Iteration 42. Improve Omni-ARC

14-10-2024

Goal

The idea is to devote at least a week to improve Omni-ARC dataset. At the same time I will run daily trainings with the updated versions of the dataset and measure progress on the evaluation dataset.

Motivation

The initial version of Omni-ARC has around 150 training tasks. A model trained on that version is able to solve just 5% of the evaluation dataset. There should be a lot of room for improvement:

Add more tasks to increase coverage
Add more training inputs to have more variability (can I reuse re-arc for this?)
Add task variations
Add task to learn to use the primitives
Implement the evaluation tasks (although this will only help to improve on leaderboard and will leak information of the evaluation set to my head)

Development

Implement more training tasks

I have increased the number of training tasks from 150 to 269.

Make execution safer

I have found that one of the evaluations created a colors.txt file. I do not want the execution to have input/output capabilities.

TODO: Once I have a model that is compatible with 0.3.0 version update the execution code to be safer: https://chatgpt.com/c/671217ca-e944-8012-a3b5-8b3a004a013a

Creating more training inputs

Let's analyze how can I add more inputs for each task:

Use re-arc dataset. This would be a great option if the re-arc dataset follows the same distribution as the original tasks (I'm not sure about this), because otherwise the task implementations won't work.
Write my own python generators. It's very likely that with the right level of abstraction I can quickly implement generator for the training tasks. Requires more work than simply using re-arc.
Use the model to generate new inputs. I have already trained models to learn the input distribution, thus it is possible to use those models to generate new inputs. The disadvantage of this approach is that I would have to manually verify the inputs. It is very likely that the model would fail to generate some inputs, so in those cases I would have to write python code. I might also need some grid editor to correct small mistakes in the inputs.

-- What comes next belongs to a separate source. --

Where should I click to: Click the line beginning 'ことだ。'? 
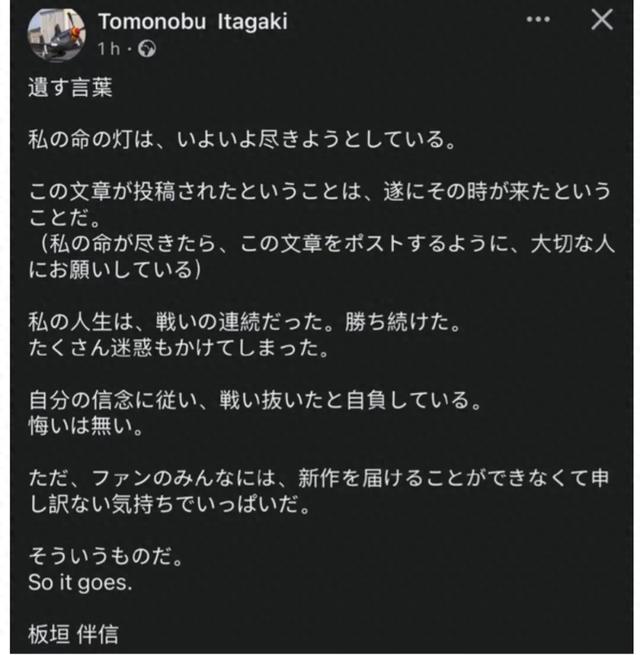coord(58,218)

Generating more inputs with LLMs

The idea is to use one of the submission models to generate new inputs. This full fine-tuned model /mnt/hdd0/Kaggle/arc24/models/20240925_submission_models/06_continue-full-fine-tuning-Qwen2.5-0.5B-Instruct_lr1.5e-5_1e5steps_2gpus_8192msl/checkpoint-100000/ could be a good candidate.

python inference.py \
--model_path /mnt/hdd0/Kaggle/arc24/models/20240925_submission_models/06_continue-full-fine-tuning-Qwen2.5-0.5B-Instruct_lr1.5e-5_1e5steps_2gpus_8192msl/checkpoint-100000 \
--prompt_version input-from-inputs-v0 \
--dataset_path /mnt/hdd0/Kaggle/arc24/data/arc-agi_training_challenges.json \
--output_filepath /mnt/hdd0/Kaggle/arc24/input_generations/inference.json \
--predictions_per_task 8 \
--temperature 0.7 \
--n_tasks 10

Using RE-ARC generators

I have been visualizing some of the grids generated by the RE-ARC dataset. The main problem I see is that in the RE-ARC repo the black is used as a normal color, not as the background color. This breaks many of my functions at omni-arc.

So my idea is to adapt the RE-ARC dataset so it generates grids with the same distribution as the original ones.

I have been able to adapt 226/285 generators with minor changes. Sampling speed has decreased from 250 samples/s to 50 samples/s. I believe it is fast enough to train as the same speed as previously.

Results

First results

omni-arc training tasks	training coverage	training pass_8	evaluation pass_8
150	37.50%	35.80%	4.50%
269	67.25%	62.60%	3.75%

First validation results do not show improvements on evaluation after increasing the number of tasks from 100 to 269. The model is able to solve more training tasks, but its accuracy does not improve on the evaluation set. These seems like a clear sign of overfitting.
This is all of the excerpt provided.